Unified Protobuf Definition and Container Development for Various Large Language Models
Overview:
The goal is to have a flexible and standardized way of defining and representing connectors for different language models in the Eclipse Graphene platform. Each LLM can leverage the independence of choosing their respective framework to be deployed, Python library, other config parameters, etc. These LLM definitions/methods will then be available to be chosen from a single interface (docker container). Users can seamlessly select the specific LLM from here to cater to their application requirements.
LLMs
Typically, the purpose envisions having, for instance, four such LLMs.
- OpenAI [https://openai.com/]
- Mistral [https://huggingface.co/mistralai]
- Lllama 2 [https://huggingface.co/blog/llama2]
- Opengpt-x [https://opengpt-x.de/en/]
Sample Protobuf Definition
A sample representation of the unified protobuf file is as follows, Please note that the messages in the protobuf are incomplete; they are only examples now.
Explanation: The user would create different pipelines to use different LLMs. The LLM containers all expose the unified LLM. The core functionality lives in the DocGenerator. The DocGenerator would then call instruct_llm() several times to generate various contents in the document, such as UML generation, information from Wikipedia, and other related information.
syntax = "proto3";
message PromptInput {
string system = 0;
string user = 1;
string context = 2;
}
message LLMConfig {
double temperature = 0;
int maxlength = 1;
}
message LLMQuery {
LLMConfig config = 0;
PromptInput input = 1;
}
message LLMAnswer {
string text = 0;
}
service LLMService {
rpc instruct_llm(LLMQuery) returns(LLMAnswer);
rpc instruct_llm_stream (stream LLMQuery) returns (stream LLMAnswer);
}

Streaming in gRPC 1:
rpc instruct_llm_stream (stream LLMQuery) returns (stream LLMAnswer);
As another required alternative, we could leverage streaming in gRPC. The client (DocGenerator) establishes a streaming connection to the server. It can then continuously send LLMQuery messages containing user questions over the streaming connection. The server (LLM) continually receives user questions from the streaming connection.

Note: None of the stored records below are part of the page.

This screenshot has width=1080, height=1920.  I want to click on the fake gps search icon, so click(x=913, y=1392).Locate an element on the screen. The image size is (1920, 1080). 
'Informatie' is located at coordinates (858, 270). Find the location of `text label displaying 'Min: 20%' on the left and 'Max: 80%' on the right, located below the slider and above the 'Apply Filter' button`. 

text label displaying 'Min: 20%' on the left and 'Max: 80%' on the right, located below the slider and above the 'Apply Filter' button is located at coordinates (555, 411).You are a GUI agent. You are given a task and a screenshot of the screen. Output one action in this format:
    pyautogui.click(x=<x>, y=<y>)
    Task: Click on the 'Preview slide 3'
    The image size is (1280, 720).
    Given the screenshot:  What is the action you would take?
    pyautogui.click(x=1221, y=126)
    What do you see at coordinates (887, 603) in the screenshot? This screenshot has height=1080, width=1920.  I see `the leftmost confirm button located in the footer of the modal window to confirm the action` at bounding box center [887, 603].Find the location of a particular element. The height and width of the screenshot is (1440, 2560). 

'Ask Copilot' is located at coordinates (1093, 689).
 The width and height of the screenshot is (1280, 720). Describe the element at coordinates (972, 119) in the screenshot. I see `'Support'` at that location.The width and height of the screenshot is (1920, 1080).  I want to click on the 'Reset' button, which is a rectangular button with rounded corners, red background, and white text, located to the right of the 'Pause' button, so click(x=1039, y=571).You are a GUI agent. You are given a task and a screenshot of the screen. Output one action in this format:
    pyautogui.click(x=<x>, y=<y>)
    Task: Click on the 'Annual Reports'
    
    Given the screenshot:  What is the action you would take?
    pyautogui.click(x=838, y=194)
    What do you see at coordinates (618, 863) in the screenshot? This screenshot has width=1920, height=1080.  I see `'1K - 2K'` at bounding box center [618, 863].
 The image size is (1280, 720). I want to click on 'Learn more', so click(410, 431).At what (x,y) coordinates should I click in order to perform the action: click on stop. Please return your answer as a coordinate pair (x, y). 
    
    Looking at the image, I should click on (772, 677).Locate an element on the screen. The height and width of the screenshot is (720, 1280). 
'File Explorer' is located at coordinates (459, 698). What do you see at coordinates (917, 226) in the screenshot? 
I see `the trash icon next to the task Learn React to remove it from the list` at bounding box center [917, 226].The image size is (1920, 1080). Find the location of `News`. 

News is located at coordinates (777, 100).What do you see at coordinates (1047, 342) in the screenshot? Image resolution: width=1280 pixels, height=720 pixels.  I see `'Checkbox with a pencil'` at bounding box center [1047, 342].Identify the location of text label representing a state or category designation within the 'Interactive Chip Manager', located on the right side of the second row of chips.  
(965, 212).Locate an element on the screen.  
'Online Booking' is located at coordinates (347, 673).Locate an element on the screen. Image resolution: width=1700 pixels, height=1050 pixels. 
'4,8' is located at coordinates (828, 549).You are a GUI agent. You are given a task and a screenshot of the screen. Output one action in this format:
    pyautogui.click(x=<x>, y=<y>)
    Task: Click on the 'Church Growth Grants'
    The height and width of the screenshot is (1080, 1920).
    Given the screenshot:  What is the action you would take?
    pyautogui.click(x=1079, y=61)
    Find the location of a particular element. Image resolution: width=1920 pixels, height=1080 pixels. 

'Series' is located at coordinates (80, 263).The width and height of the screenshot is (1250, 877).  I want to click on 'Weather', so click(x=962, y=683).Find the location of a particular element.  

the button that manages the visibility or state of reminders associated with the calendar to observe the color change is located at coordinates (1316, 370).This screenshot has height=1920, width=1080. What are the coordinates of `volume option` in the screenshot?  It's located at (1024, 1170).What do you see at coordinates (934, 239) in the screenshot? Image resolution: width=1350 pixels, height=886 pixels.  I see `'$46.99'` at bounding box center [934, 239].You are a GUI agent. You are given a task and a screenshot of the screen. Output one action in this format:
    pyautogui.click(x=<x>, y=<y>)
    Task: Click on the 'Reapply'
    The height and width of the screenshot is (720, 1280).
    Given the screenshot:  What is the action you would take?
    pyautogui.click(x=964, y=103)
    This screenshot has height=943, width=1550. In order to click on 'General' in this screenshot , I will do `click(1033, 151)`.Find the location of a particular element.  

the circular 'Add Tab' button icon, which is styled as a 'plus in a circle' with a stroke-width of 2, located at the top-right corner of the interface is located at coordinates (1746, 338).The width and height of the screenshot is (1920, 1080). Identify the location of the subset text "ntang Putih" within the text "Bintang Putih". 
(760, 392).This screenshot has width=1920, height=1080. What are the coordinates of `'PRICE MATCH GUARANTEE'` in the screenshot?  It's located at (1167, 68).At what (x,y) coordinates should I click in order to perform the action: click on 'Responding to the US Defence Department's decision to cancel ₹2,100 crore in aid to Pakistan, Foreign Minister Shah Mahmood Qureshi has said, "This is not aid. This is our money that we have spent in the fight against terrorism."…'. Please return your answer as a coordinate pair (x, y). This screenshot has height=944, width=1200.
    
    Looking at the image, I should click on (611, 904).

The server processes each question using the instruct_llm method and returns the corresponding answers. This allows for a dynamic and interactive session where the server can respond instantly to a user's questions. The streaming nature of the RPC method enables a continuous exchange of questions and answers, making it suitable for use cases like real-time Q&A, user feedback loops, or any scenario where ongoing interaction is required.
Tasks
- Define and develop a protobuf message structure by encapsulating the core details of each LLM.
- Create a standard Python interface using the above top-level protobuf message.
- Test the implementation for a simple application that allows users to choose the type of LLM on the fly.
- Containerize the implementation and onboard it to the Graphene platform.
- For LLMs that necessitate GPU access, it is critical to investigate and implement the necessary configurations to ensure compatibility with GPU resources.
Future Development:
- Refinement/Improvement of Protobuf Definitions: Complete the protobuf definitions to include all specifications for various LLMs.
- Expansion of LLMs: Support myriad LLMs with unique capabilities and configurations.